Theology of the Old Testament: Testimony, Dispute, Advocacy

Okay, so I left a bit of a gap between posts 5 and 6.  Sorry about that.  For the sake of those who want to refresh themselves on the series, here are the episodes, both those written and those not-yet-written, with hyperlinks where relevant:

The more one studies the Old Testament, the more continuity one sees with the New Testament.  Also, the more one studies the Hebrew Bible, the more distinctions one finds between it and the Christian Bible.  My hunch is that such a paradox would not have come as much of a surprise to those early generations of Christians.  After all, the new Way of Jesus no doubt would have shaken up the old alignments of synagogue and Temple, Law and Prophets, in ways that they must have regarded as new.  On the other hand, the narrative universe into which Jew and Greek alike entered was without a doubt a network of prophecy, proclamation, and worship of the God of the Exodus that makes no sense without the Scriptures.

Of course, Saul of Tarsus was hardly the first of the house of Abraham (and of course that phrase is itself a disputed datum in the New Testament and beyond) to regard the nations as part of YHWH’s horizon.  Abraham himself received that first blessing, in Genesis 12, as a calling to be a blessing to the nations (goyim/ethnai).  Ruth of Moab is directly in King David’s line of ancestors, and the entire book of Jonah involves a Hebrew prophet warning the great empire of the day that YHWH’s wrath is coming.  (The hilarity of the story is that the goyim, unlike the prophet, immediately obey the voice of YHWH.)

Brueggemann spends a fair bit of time on the nations in general, but those orders he calls “superpowers” of the Old Testament (Egypt, Assyria, Babylon, Persia) get special attention.  What staggers a reader when surveying the Old Testament’s treatment of those powers is plurality.  The narrative of YHWH vs. Pharaoh in Exodus stands in stark contrast to the conversion story of Nebuchadnezzar in Daniel, and the mysterious strike against the armies of Tiglath-Pileser in Isaiah could scarcely differ more from the court intrigues of Esther.

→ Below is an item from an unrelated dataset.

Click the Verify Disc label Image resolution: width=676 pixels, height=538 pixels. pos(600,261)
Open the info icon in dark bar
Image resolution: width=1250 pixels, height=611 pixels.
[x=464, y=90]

Neither the neoconservative nor the post-colonialist is going to find the whole of the Old Testament comfortable reading; the great empires, like any nation or for that matter any human being, fall into the narrative of YHWH’s life with the world, living out the stories of gathering, scattering, and re-gathering and neither accumulating sufficient might to stand immune nor falling so far from good fortune that no re-gathering is possible.  So there is no uniform “right way” to stand in relation to the great political powers of one’s moment: instead the Bible teaches the faithful to be mindful, to see how things are moving and to respond faithfully both in the moments when YHWH manifests most clearly and in the long stretches of silence and darkness.

However, movement is only the large picture: in any given moment, the faithful, in order to live faithfully, must respond in this way and not that, and the narratives of Hannaniah and Ahab always stand as reminders that anyone can get things horribly wrong.  But taking that risk into account, Brueggemann calls American Christians to mind the status of those superpowers in the Old Testament and ponder carefully what sort of story we find ourselves in:

Over the long haul of the Enlightenment, Western Christianity has been progressively privatized in terms of individuals, families, and domestic communities.  By and large, out of bewilderment and embarrassment, the ecclesial communities have forgotten how to speak about national and international matters, except in times of war to mobilize God for “the war effort.”  The inevitable outcome outcome of this privatization is to relinquish geopolitics to practical, technical analysis, as in Joseph Stalin’s cynical question, “How many divisions has the Pope?”  That is, if the theological dimension drops out of international purview, and with it any credible, critical moral dimension, then the world becomes one in which might makes right. (525, italics original)

Seventeen years after the publication of Theology of the Old Testament, this statement might seem naive.  After all, who can forget George W. Bush’s “city on a hill” speech in 2003’s leadup to the Iraq invasion?  Or the rise of the Obama evangelicals in 2008?  Or the Facebook post that accused one faction or the other of being of the devil’s party seventeen seconds ago?  Nonetheless, I think the argument still holds.  After all, in public discourse, relatively seldom do those appeals to God (and devils) stay in the forefront when those who actually pull the levers make their arguments.  If anything, the more common move that I’ve seen in the last twenty years or so, after the religious rhetoric settles, does something more like “We can talk ideology later; right now, the crisis at hand is too important to let un-realistic ideals cloud our judgment.”

But even as I write that, I can sense the long narratives of the Bible tugging at me.  Brueggemann is right: an imagination shaped by the Bible will not allow for permanent states of surrender.  Every lament has inherent in it the celebration what will happen when YHWH turns things around.  That’s not to pretend that the evil is not real, much less that the evil is itself good because YHWH might make good of it.  And it does not mean that we can forsake the responsibility of taking this stand or that in favor of a historical relativism.  But it does mean that things are always on the move.